Pledged Delegates (won through primaries and Caucuses)
Obama 1134
Clinton 996
Obama +138

Super Delegates
Obama 168
Clinton 239
Clinton +71

Total to Date
Clinton 1235
Obama 1302
Obama + 67

There are 18 Caucuses and Primaries remaining + results from Dems abroad due back Wednesday. These contests have a total of 1082 delegates remaining. For the sake of argument lets say these delegates split right down the middle, 541 each. That puts their totals at:

Total:
Obama 1843
Clinton 1787

Their delegates won (not including supers) would be:
Obama 1675
Clinton 1537

Interestingly, the spreadsheet tat the Obama camp inadvertently sent to reporters shows an exact split of the remaining delegates. If you think they might be overly optimistic, they out performed their projections since Super Tuesday by wide margins. They will probably do better in a few states than what they have on the sheet. They should fare better in Texas, Vermont, North Carolina, Montana and Oregon, but do worse in Ohio and Pennsylvania. The net is that they should do a little better than a 50-50 split.

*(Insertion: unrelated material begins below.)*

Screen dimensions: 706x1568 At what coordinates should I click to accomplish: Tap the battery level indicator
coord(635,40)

That would leave the race up to the remaining super delegates. There are 388 remaining Super delegates. Once again, assuming a 50-50 split. Give each candidate 184 apiece. That makes the math the following:

Total
Obama 2037
Clinton 1870
2025 needed to nominate. Obama would win the nomination by a very slim margin.

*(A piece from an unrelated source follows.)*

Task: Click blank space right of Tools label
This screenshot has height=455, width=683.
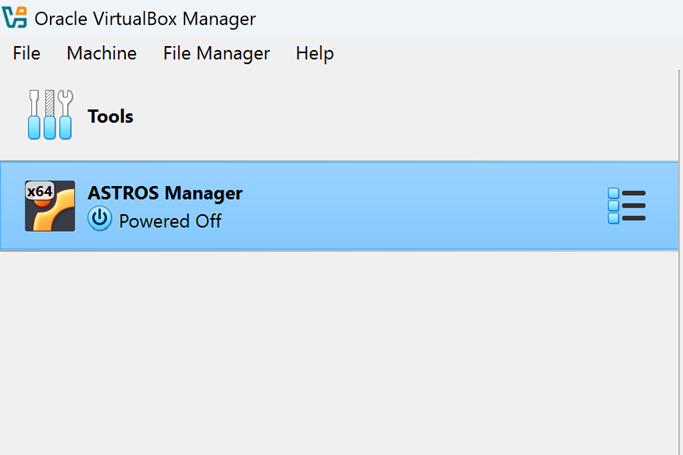Action: pos(400,116)
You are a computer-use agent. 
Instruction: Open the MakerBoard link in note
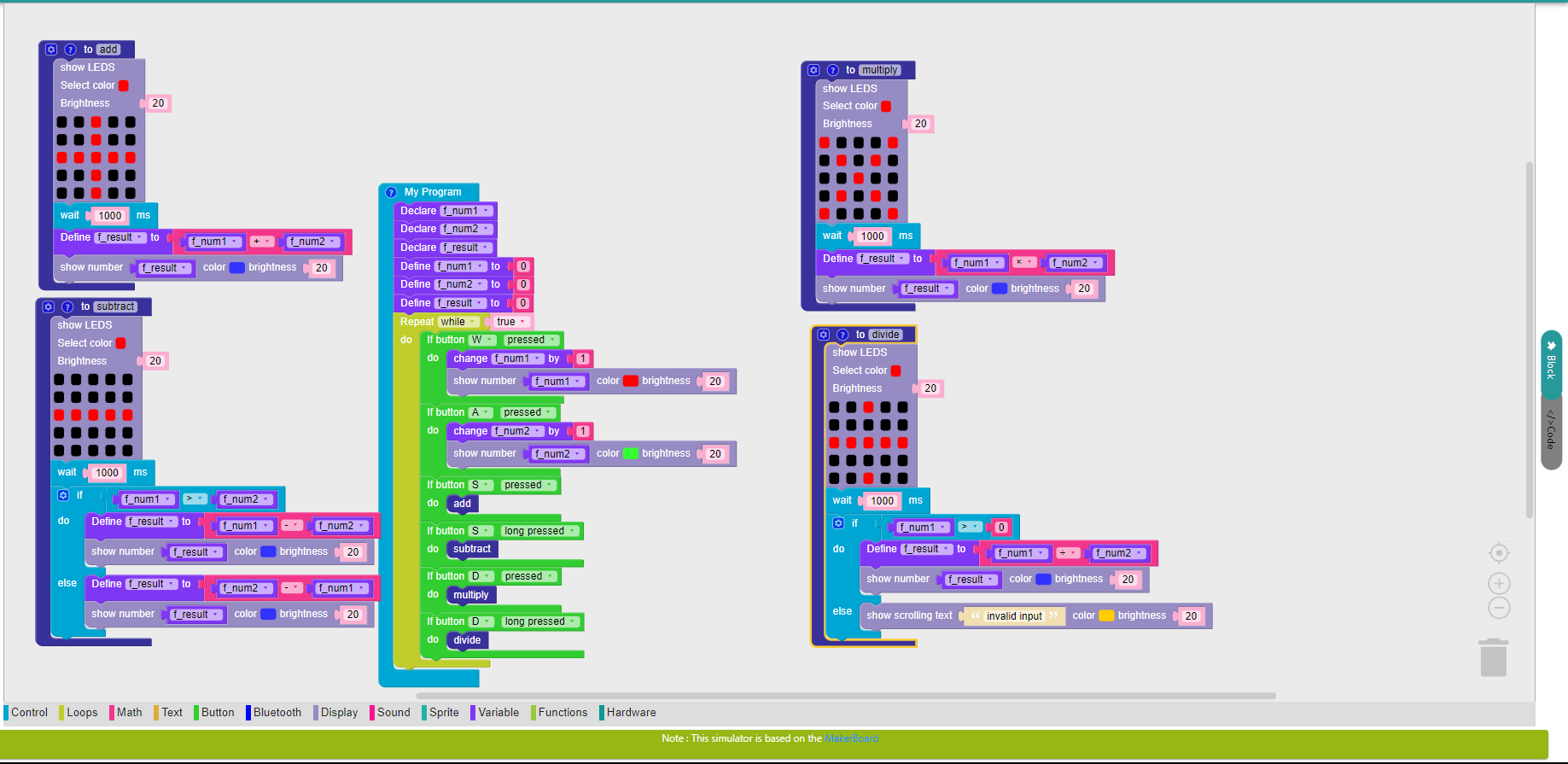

While a 50-50 split of Supers might seem unreasonable since Barack has only garnered about 41% of those that have endorsed to date, much of that came early on when Hillary was the front runner. Now that it is a contest, Super's are probably going to feel a little internal pressure not to over turn the winner of the most pledged delegates. It would be hard to imagine that if you have stayed neutral to this point, that more than 50% of those neutral observers would choose someone that won less states, less delegates and probably less votes.

Nice theory, but things don't always work to script. Now that Obama is the front runner, he is taking shots from both sides. John McCain has hit him on campaign financing and Clinton has joined the fray. There have been other stories which have had a negative effect on him like this Deval Patrick speech story. Although collaborating with a friend is a minor story, it could be the beginning of a slow drip of undermining coverage. The only thing people like more than building heroes is to watch them fall from grace.